### Task objective
Report how many lines of these entries hold the string "pixel"; reply with the number alone.

### Supplied entries
▶

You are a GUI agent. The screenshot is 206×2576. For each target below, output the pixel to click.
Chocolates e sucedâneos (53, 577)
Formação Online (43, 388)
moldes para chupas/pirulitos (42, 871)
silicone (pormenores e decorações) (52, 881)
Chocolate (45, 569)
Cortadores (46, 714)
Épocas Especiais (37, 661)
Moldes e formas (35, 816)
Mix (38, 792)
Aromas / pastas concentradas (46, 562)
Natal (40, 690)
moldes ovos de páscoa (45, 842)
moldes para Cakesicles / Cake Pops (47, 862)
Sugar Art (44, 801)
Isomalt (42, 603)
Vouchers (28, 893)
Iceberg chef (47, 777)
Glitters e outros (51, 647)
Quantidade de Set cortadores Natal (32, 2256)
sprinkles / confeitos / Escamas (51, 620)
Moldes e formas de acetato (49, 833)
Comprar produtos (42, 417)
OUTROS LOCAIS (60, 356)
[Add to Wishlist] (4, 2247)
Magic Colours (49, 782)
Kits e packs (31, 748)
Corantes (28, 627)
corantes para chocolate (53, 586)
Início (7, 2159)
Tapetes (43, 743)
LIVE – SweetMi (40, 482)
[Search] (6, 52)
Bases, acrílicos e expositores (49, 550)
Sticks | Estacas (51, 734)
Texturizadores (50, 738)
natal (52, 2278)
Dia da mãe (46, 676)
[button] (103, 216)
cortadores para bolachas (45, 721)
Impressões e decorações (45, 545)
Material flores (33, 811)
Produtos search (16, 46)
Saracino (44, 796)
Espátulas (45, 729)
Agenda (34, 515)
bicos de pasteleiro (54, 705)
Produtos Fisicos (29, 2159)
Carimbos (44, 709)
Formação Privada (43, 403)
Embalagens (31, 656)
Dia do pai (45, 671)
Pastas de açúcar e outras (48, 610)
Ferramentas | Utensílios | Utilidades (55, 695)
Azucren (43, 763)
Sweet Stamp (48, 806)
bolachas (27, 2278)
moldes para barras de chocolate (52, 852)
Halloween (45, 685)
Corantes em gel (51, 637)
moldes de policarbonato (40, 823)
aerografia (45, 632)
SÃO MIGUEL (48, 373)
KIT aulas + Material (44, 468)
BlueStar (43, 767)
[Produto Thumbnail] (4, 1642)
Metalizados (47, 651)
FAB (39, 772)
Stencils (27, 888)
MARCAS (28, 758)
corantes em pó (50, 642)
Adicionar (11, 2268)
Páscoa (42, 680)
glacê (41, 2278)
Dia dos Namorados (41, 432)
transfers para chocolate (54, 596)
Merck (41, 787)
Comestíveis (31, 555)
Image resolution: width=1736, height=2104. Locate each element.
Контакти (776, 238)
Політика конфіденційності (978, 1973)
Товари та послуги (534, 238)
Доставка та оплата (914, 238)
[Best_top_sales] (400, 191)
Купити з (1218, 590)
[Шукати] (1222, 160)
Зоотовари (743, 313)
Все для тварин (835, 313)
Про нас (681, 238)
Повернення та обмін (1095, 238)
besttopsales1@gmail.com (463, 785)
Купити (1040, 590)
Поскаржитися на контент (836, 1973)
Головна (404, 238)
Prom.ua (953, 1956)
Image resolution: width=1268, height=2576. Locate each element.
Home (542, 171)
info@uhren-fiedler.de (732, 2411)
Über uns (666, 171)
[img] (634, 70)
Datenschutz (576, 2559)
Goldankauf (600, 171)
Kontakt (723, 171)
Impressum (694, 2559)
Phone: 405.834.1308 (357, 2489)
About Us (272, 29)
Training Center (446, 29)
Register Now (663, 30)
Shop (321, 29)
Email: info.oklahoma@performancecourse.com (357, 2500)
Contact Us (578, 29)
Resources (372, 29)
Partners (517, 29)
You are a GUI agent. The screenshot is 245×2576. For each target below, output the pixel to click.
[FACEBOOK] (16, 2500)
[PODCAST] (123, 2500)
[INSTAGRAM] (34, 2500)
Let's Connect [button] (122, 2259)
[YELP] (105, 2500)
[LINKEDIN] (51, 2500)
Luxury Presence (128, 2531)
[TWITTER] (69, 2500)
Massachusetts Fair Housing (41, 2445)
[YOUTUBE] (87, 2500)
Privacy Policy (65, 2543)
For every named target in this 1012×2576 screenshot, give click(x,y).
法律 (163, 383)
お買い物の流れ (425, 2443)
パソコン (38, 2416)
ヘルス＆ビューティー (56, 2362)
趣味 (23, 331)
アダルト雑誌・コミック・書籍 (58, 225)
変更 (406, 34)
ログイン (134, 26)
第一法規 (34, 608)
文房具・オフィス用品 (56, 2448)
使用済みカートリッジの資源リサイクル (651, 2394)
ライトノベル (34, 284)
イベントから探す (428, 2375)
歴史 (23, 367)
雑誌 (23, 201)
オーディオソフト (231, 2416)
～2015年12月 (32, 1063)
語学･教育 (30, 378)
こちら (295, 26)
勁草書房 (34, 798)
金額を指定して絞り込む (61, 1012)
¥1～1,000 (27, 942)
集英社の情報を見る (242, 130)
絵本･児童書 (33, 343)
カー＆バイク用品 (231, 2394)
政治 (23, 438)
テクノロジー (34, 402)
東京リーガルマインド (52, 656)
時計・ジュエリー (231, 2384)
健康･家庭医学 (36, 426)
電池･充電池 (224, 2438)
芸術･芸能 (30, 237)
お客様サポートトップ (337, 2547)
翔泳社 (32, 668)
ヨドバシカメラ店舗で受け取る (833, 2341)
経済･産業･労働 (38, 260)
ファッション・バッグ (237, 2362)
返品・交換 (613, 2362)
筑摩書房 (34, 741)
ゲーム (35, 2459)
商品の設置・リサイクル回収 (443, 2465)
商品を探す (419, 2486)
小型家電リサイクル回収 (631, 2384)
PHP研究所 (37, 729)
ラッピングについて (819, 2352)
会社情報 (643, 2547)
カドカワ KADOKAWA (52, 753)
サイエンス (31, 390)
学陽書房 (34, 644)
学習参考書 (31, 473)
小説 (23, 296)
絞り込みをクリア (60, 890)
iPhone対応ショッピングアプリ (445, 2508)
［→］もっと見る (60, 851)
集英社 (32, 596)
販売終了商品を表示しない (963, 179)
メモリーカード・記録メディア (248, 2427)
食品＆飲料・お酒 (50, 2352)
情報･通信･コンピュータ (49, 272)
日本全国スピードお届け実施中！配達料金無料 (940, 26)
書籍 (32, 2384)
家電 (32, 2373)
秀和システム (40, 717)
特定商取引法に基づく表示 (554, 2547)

◀

### Your response
2